I work at Halstead and we sell this bench polisher at my work plus we have one in the studio. I do a lot of polishing on blanks with it, which really speeds up the process, however, when I’m working with detailed jewelry I use a flex shaft with the 3M bristle disks. They do make a pre-treated wheel for this that does not require a compound.
I use both depending on what I am doing and the size of what I am polishing. I don’t make a piece of jewelry that doesn’t see either piece of equipment before it is done. If I only had one, it would be the lathe. I can do by hand what polishing grinding and other operation the flex shaft does, but it would take a lot longer. I have always had a 1/2 - 3/4 HP polishing lathe with tapered spindles and 6" buffs. I keep a separate set of buffs for tripoli and rouge. The buffs are multi-ply treated muslin. My lathes have always run inside a polishing hood that is power ventilated to the outside with some form of filtration that allows me to catch as much precious metal as possible. This is real important because you don’t want to breathe the dust. I also wear a dust mask and eye protection. Gloves have been a topic of discussion in the past. I always wear heavy gloves for tripoli and cotton gloves for rouge. I can’t imagine trying to hold on to anything that I am polishing, especially with tripoli, without gloves as the piece gets very hot. I make fairly large pieces and gloves may not be necessary for smaller pieces, but your hands will get beaten up. Look at the various tool supply catalogs and websites. Call tech support and discuss your needs with them. You can easily spend $1,500 on a hood and lathe. I have always built my hoods and ventilation systems myself, but have always bought as good a lathe as I could afford. Think Baldor and $500. You can; however, start with a motor and spindles that attach by allen set screws, but they tend to have balancing issues. Take a look at the shop shots on my website to see how I have built my polishing hood. It works well for my needs. Good luck…Rob Meixner
I agree that if you’re on a budget, it is easy enough to make yourself a hood for the polishing lathe. I go further than that and use a 3450 rpm motor from a Chinese grinder. These are available new for $50 and used for less than that. Remove the grinding wheels and their protective casings and add two spindles and the polishing wheels you want. I haven’t had any trouble with balance on these, they run quite smoothly for me. I don’t use mine that much, but it is holding up well. Since I’m not using it 24/7, I find it hard to justify using an expensive Baldor motor when the generic motor lasts a good while and is easy to find cheaply.

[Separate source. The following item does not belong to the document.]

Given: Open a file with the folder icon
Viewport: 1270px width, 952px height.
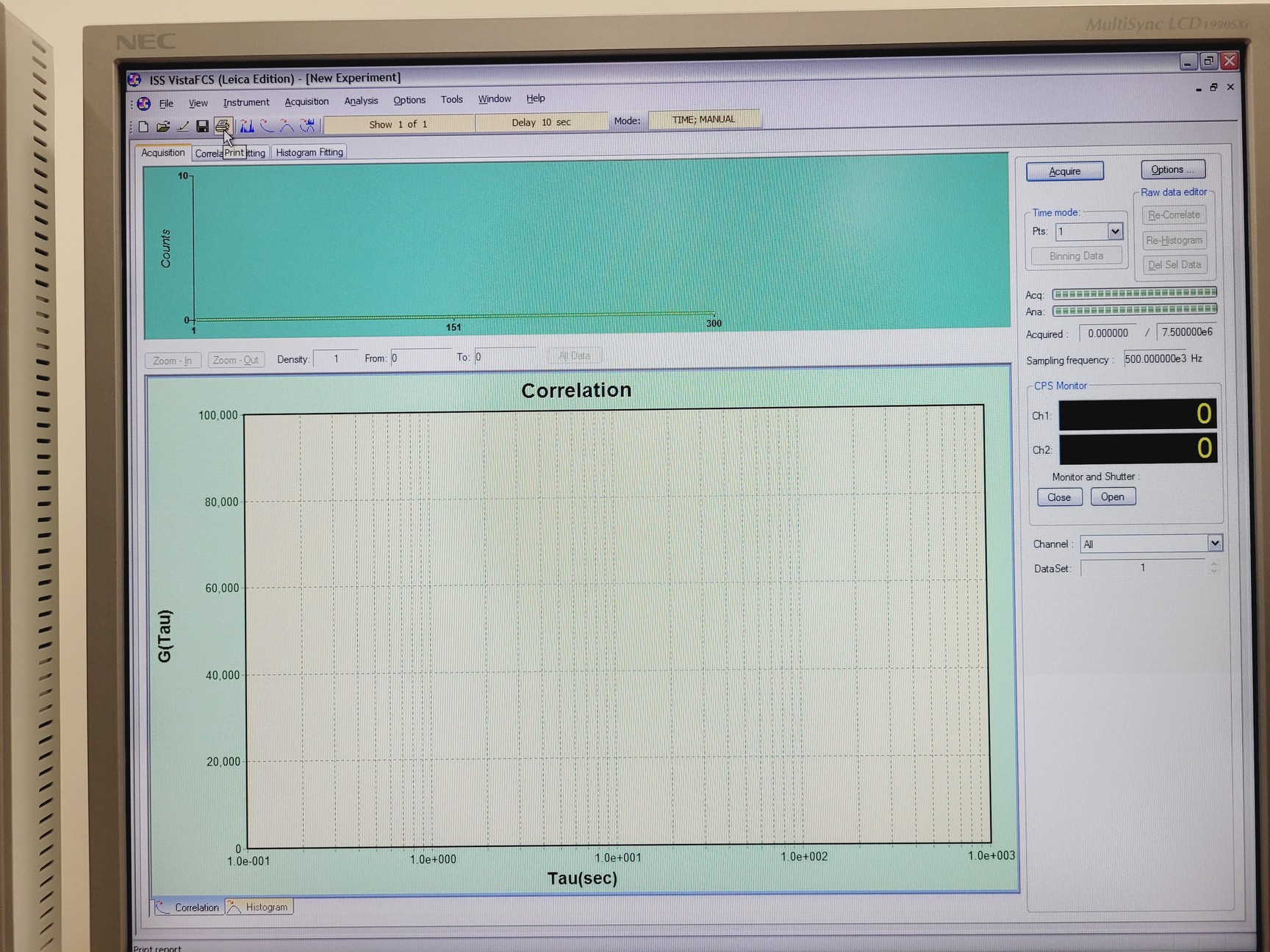Looking at the screenshot, I should point(163,127).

Is lower speed the reason you use a Chinese grinder instead of a Chinese polishing machine?
berniejohnsonjunk, I use both because sometimes the flex shaft cannot provide an even finish. Be sure to search the archives on the bench polishing lathe because they are extremely dangerous and you need to fully understand the risk and ways to avoid hurting yourself …seriously.
I never wear gloves, I wrap the tips of my thumbs and fingers with Vet tape … https://www.chewy.com/andover-healthcare-petflex-dog-cat/dp/153249?utm_source=google-product&utm_medium=cpc&utm_campaign=hg&utm_content=Andover%20Healthcare&utm_term=&show-search=1&gclid=EAIaIQobChMIjazIj_OF3gIVj7fACh2b6wXIEAQYAyABEgLH9vD_BwE
I looked at a bench grinder and a buffer at Harbor Freight, and the difference was the horsepower is greater on the grinder than on the buffer. That makes sense, less bogging down when pressure is applied.
You buy what you can afford. I was lucky enough to have a father in the business, so I got my first polishing lathe by painting his house. I have fitted allen set spindles to a common fan motor. You just have to fiddle a bit to get them balanced. Betty - I have tried the tape that you suggest but I just can’t make it work. Leather work gloves are what I use. Yes, I have had my fingers and hand wrenched, sprained and cut from the gloves getting caught on the spindle. I try to prevent this by using a piece of plastic pipe to cover all but the part of the spindle that I need to engage the wheel. If a lot of the tip is exposed, I run a wine bottle cork up it. This way, if the glove, especially cotton glove, contacts the spindle, there is little or no thread to grab it. I have also installed a “kill” or “dead man” foot switch that needs to be stepped on before the motor will spin. If I remove my foot, the motor stops. It is not an instant stop, but it is better than nothing. Regarding Baldor. They are the best, but there are other lathe motors that will do the job just fine. Take a look at Jeffery Herman’s shop pictures and you will see a great polishing setup. My shop is the result of 45 years of research, designing, tweaking, wishing, making mistakes and having a lot of fun. I only ask that the business side pay for it and allow me to keep growing in my art and, of course, being able to more tools…Rob
My first polishing motor was a 1/4 hp Craftsman motor with a taper. It turned slower than the 1/2 horse I used when I polished at my Dad’s shop. I didn’t have the horse power so I had to learn soldering technique, pre-polish preparation, and hand work. Now my motor is s 1/2 hp Baldor.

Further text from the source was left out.